Tag: mentorship

  • Everyone Wants to Use the Same Knife

    Everyone Wants to Use the Same Knife

    While reading (yet another) discussion this week about whether food photos are “real,” I decided it would be way more entertaining to scroll through old Facebook albums.

    That’s when I found this dish from 2009.

    If you think you know what you’re looking at, you’re probably wrong. Keep scrolling.

    Looking at this particular photo brought back a memory I hadn’t thought about in years…

    At the time, I was running my first kitchen as an Executive Sous Chef, effectively acting as Chef de Cuisine under my mentor, the chef who became the Food & Beverage Director.

    Looking back now, I also laugh a little.

    My mentor and I prepared this dish for a food photography session, and everything had to be perfect. 

    Of course there were microgreens. (It was 2009.)

    While we were executing, he turns to me and asks me why I don’t have a nice Japanese knife like all the other cooks. (it would be easier to sashimi the Albacore.)

    Back then, Japanese knives were becoming the thing every cook bought. I remember commenting that I was taught those knives were something you had to earn. Those assholes buy these knifes but can’t even keep them sharp. What a waste of money. 

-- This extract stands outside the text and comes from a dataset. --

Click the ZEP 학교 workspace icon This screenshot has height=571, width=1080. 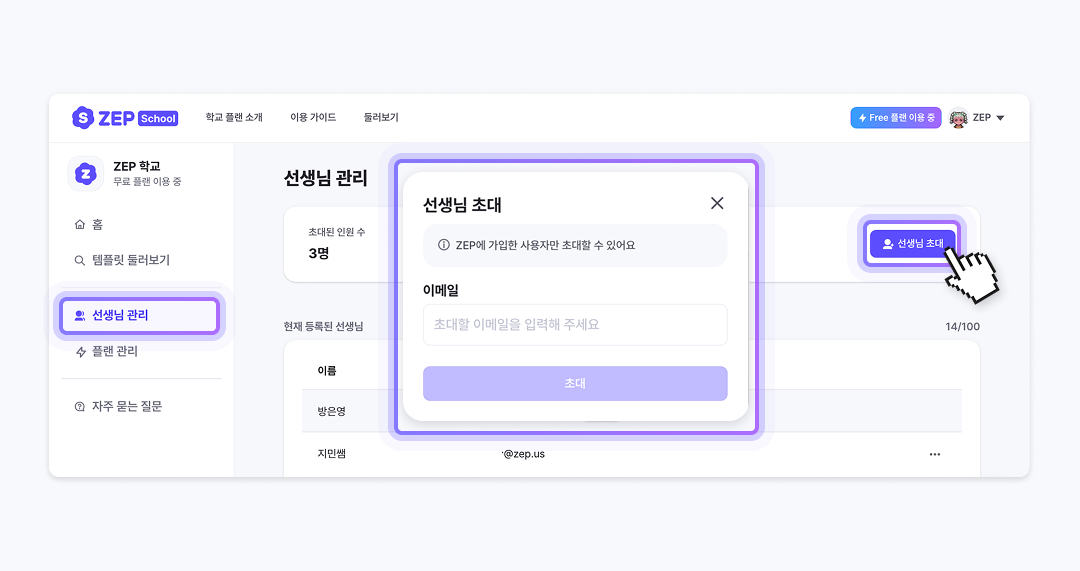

    Without hesitation, my mentor turned to me, hands me a Japanese knife, and said:

    “Out of everyone in this kitchen, you’re the one who deserves that knife.”

    I don’t remember what knife he handed me, or what brand it was.

    I don’t care—I remember how that moment felt.

    Yeah—the dish was styled. The photos were styled. The restaurant itself was styled. That’s part of hospitality. People don’t just pay for food. They pay for an experience.

    A rule I stubbornly defended: the photo still had to resemble the dish. The guest had to recognize what landed on their table. The goal was never to invent something that wasn’t there — it was to present what was there, at its best.

    Funny enough, that’s what made me think about this dish again.

    The featured image for this post isn’t the original photo. I quickly snapped the photo on my BlackBerry Bold before the plate left the kitchen.

    That BlackBerry gleefully flattened everything — the fish, the colour, the oil, the texture, all turned into the same orange-grey mush. The dish looked better than the camera could handle.

    Modern tools let me restore some of that. Not because the tool is magic — anyone can open the same app. But seventeen years of knowing what that dish was supposed to look like is what told me how far to push it, and where to stop.

    It wasn’t the garnish, or the photography, or even the food that stuck with me. It was the kitchen. The mentor. The curiosity that came with both.

    Same knife. In skilled hands.

    Funny how a seventeen-year-old photo can remind you of the things that actually mattered.

    The original. Taken on a phone that also doubled as a flashlight.